Deciding if your sentences, word choices and order, use of subordinate phrases, etc are sufficiently unique to identify you is hard.

Deciding if your word choices and order, use of subordinate phrases, sentence structure, et cetera, are sufficiently unique to identify you is hard.

Understanding if your vocabulary and sentence structure is weird enough to nail you is hard.

As far as I know, no one has released code that measures these things. Having code would help frame a discussion of these things. Perhaps we could learn to measure some (if not all) of the personality in writing. We could test how well something like translating your text into another language and back defeats that code. We could look for measures that survive the testing. And we could help folks who want their authorship to remain unknown.

For more on Don Foster’s book, CNN has a review, “Don Foster enlightens readers with ‘Author Unknown.'”

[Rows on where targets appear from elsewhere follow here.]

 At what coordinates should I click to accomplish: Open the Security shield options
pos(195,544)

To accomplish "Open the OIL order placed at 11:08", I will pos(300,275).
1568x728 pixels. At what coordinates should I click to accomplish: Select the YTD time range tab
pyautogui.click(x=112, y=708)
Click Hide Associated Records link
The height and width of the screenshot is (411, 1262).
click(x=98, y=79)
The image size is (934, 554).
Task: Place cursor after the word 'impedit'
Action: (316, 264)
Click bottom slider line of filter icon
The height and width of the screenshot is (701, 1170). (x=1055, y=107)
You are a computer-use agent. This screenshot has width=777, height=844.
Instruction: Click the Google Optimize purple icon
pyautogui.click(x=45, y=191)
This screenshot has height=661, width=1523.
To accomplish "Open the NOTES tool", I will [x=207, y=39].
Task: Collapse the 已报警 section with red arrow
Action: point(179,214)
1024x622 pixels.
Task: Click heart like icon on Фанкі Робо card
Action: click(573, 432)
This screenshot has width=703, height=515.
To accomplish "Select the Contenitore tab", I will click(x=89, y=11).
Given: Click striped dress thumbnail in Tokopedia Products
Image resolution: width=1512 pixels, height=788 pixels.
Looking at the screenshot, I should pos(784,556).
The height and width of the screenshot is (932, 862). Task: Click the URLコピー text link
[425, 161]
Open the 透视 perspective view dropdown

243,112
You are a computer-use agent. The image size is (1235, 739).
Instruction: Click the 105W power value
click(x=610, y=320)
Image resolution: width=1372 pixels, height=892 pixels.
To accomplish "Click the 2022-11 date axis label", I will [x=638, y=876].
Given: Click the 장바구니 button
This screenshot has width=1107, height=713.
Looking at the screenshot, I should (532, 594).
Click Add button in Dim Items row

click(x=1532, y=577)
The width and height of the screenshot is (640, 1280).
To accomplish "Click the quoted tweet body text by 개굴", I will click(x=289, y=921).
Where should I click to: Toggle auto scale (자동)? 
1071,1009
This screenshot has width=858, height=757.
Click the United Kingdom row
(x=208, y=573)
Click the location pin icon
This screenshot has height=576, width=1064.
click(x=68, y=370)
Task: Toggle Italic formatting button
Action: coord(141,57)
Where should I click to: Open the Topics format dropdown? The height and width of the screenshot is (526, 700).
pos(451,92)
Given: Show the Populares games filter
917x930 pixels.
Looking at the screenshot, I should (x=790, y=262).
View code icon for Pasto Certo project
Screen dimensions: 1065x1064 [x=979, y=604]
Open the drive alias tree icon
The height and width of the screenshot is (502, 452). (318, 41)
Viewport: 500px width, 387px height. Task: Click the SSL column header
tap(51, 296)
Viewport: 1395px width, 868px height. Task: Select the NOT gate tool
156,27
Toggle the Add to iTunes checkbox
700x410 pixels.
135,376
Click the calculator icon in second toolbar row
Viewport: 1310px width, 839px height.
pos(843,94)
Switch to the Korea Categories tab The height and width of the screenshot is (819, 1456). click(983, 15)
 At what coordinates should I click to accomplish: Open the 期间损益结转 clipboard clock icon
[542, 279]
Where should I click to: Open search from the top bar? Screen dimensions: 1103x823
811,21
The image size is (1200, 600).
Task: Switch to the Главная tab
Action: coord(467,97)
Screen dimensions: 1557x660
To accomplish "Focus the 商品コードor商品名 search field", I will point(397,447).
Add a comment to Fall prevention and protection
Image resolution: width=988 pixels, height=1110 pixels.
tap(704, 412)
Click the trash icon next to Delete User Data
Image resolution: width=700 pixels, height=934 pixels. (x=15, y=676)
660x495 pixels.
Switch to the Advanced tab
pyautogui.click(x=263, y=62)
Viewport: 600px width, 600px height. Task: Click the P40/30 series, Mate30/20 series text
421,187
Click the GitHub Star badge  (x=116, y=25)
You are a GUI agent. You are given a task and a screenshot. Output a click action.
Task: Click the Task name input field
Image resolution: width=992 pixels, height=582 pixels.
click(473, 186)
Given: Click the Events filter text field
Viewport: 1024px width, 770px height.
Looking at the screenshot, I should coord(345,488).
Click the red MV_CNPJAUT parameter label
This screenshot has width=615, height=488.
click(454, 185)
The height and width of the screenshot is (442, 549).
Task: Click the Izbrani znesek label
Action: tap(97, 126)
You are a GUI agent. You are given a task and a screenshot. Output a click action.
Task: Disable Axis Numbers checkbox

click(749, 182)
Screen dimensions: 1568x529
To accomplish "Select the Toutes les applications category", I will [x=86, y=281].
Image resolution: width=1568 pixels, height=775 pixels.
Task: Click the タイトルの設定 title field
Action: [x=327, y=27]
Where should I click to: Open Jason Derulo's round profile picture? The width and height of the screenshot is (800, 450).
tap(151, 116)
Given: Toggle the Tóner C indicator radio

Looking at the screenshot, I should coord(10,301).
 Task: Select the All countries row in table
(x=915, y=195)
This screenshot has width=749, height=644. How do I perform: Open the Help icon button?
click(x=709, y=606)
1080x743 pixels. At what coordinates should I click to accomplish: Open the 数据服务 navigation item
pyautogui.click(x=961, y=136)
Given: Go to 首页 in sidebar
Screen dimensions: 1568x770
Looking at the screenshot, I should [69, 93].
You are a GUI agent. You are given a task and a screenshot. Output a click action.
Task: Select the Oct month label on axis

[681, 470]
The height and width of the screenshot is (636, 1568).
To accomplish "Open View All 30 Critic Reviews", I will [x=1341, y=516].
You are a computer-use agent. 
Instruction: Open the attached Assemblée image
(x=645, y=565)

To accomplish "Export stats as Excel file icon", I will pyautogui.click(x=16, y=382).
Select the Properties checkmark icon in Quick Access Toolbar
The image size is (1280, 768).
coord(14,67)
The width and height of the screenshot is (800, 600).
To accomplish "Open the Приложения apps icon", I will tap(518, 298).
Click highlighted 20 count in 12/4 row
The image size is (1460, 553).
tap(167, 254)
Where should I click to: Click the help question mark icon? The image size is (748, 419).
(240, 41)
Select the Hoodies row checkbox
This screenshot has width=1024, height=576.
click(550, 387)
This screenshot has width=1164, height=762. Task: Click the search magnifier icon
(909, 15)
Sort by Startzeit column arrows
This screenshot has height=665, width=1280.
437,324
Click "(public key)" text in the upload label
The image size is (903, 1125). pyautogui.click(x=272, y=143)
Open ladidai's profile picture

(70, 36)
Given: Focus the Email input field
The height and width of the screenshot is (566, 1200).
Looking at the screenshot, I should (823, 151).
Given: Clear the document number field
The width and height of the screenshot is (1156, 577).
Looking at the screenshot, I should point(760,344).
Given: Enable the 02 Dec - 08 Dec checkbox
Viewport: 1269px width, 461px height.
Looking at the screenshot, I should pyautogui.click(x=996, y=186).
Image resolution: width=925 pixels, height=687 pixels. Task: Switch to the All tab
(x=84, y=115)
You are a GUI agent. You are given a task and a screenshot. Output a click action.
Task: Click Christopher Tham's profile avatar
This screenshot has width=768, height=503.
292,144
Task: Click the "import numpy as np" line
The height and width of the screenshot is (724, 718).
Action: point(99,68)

2 comments on "Primary Colors, Author Unknown"

  • Brian says:

    I think there is code for this, in two primitive ways. Nobody’s merged them yet, so far as I know, but the foundations are out there. First, Bayesian word-frequency classifiers like ifile can do some of this. As written, they’ll work almost entirely by word choice, not ordering or preferences for tense and mood. But all it would take is an analyzing tokenizer which breaks words into roots with gramatical notations to let this handle grammar as well. That’s well-understood tech.
    Second, the auto-plagiarism detectors out there, though generally of poor quality, are directly addressing this problem.

  • Adam says:

    Thanks! I hadn’t thought of the auto-plagarism detectors. My understanding is that they’re largely closed-source, hidden algorithm. Is there anything out there in public?